The gut microbiome in IBD is characterized by impaired metabolic cooperativity and can be restored upon anti-TNFα therapy

K Aden
1   Universitätsklinikum Schleswig-Holstein (UKSH), Campus Kiel, Kiel, Deutschland
,
A Rehman
1   Universitätsklinikum Schleswig-Holstein (UKSH), Campus Kiel, Kiel, Deutschland
,
WH Pan
1   Universitätsklinikum Schleswig-Holstein (UKSH), Campus Kiel, Kiel, Deutschland
,
S Waschina
1   Universitätsklinikum Schleswig-Holstein (UKSH), Campus Kiel, Kiel, Deutschland
,
R Barthi
1   Universitätsklinikum Schleswig-Holstein (UKSH), Campus Kiel, Kiel, Deutschland
,
J Zimmermann
1   Universitätsklinikum Schleswig-Holstein (UKSH), Campus Kiel, Kiel, Deutschland
,
J Bethge
1   Universitätsklinikum Schleswig-Holstein (UKSH), Campus Kiel, Kiel, Deutschland
,
A Franke
1   Universitätsklinikum Schleswig-Holstein (UKSH), Campus Kiel, Kiel, Deutschland
,
S Nikolaus
1   Universitätsklinikum Schleswig-Holstein (UKSH), Campus Kiel, Kiel, Deutschland
,
JO Schröder
1   Universitätsklinikum Schleswig-Holstein (UKSH), Campus Kiel, Kiel, Deutschland
,
R Zeuner
1   Universitätsklinikum Schleswig-Holstein (UKSH), Campus Kiel, Kiel, Deutschland
,
C Kaleta
1   Universitätsklinikum Schleswig-Holstein (UKSH), Campus Kiel, Kiel, Deutschland
,
S Schreiber
1   Universitätsklinikum Schleswig-Holstein (UKSH), Campus Kiel, Kiel, Deutschland
,
P Rosenstiel
1   Universitätsklinikum Schleswig-Holstein (UKSH), Campus Kiel, Kiel, Deutschland
› Author Affiliations
Further Information

Publication History

Publication Date:
02 August 2017 (online)

 

Background and aims:

Blocking TNFα is an important treatment option for inflammatory bowel disease (IBD). The etiology of the disorder comprises a permanent activation of immune cascades and imbalanced cytokine networks.
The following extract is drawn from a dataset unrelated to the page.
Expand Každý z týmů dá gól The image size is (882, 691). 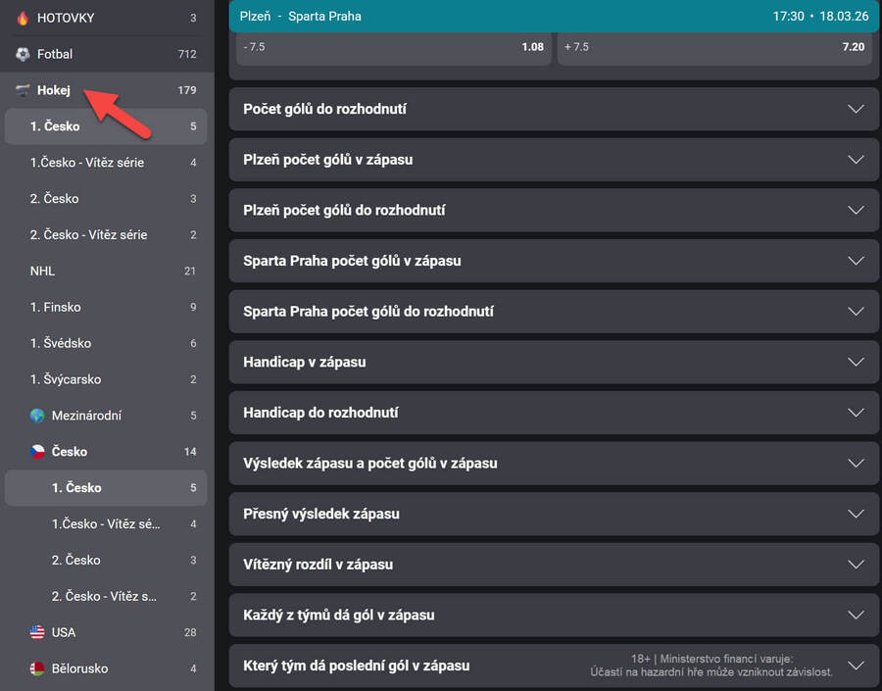554,616
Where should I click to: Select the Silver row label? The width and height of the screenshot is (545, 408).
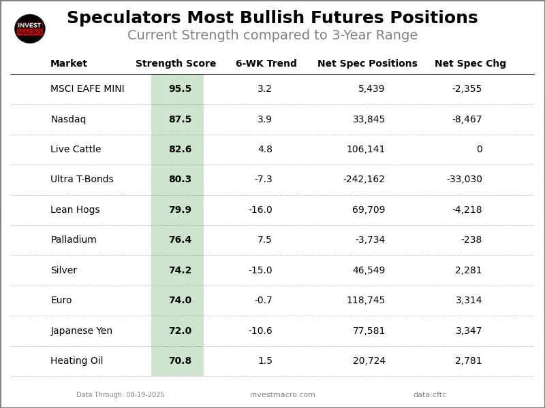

Evidence has been put forward that alteration of the human gut microbiome may play a critical role in the pathogenesis of IBD. However, the impact of targeted cytokine blockade on dysbiosis of intestinal microbial communities is poorly understood. Here, we investigate the effect of anti-TNFα treatment on gut microbial community structures in a prospective, longitudinal study for 30 weeks. The study compares IBD as a disorder, which primarily affects the gut, with seropositive and -negative rheumatoid arthritis and ankylosing spondylitis as a rheumatic disorder (RD) as an inflammatory disease complex, which usually does not affect the intestine.

Methods:

anti-TNFα naive patients suffering from IBD (n = 12) or RD (n = 17), subject to first-time anti-TNFα therapy were recruited for longitudinal stool sampling at baseline and 2, 6 and 30 weeks after therapy induction. Intestinal microbiota communities were studied by 16S rRNA gene (V4) sequencing. Changes in microbiota before and after therapeutic interventions were assessed in terms of alpha and beta diversity, indicator species and prediction of metabolic cooperative interactions. Samples from healthy controls (n = 19) were included as a benchmark of healthy microbial profiles.

Results:

Intestinal microbial diversity and cooperativity are decreased in both disease entities, IBD and RA. In IBD, anti-TNFα therapy is able to restore microbial diversity and cooperativity. More over cooperative metabolic interaction is significantly increased only in anti-TNFα responders. In RA, anti-TNFα therapy did not significantly restore microbial community structures.

Conclusion:

We show that anti-TNFα treatment increases the gut microbial diversity and coupling of cross feeding metabolic interactions towards the state of healthy individuals. Assessment of metabolic interactions of intestinal microbiota may serve as a marker for clinical response in IBD patients.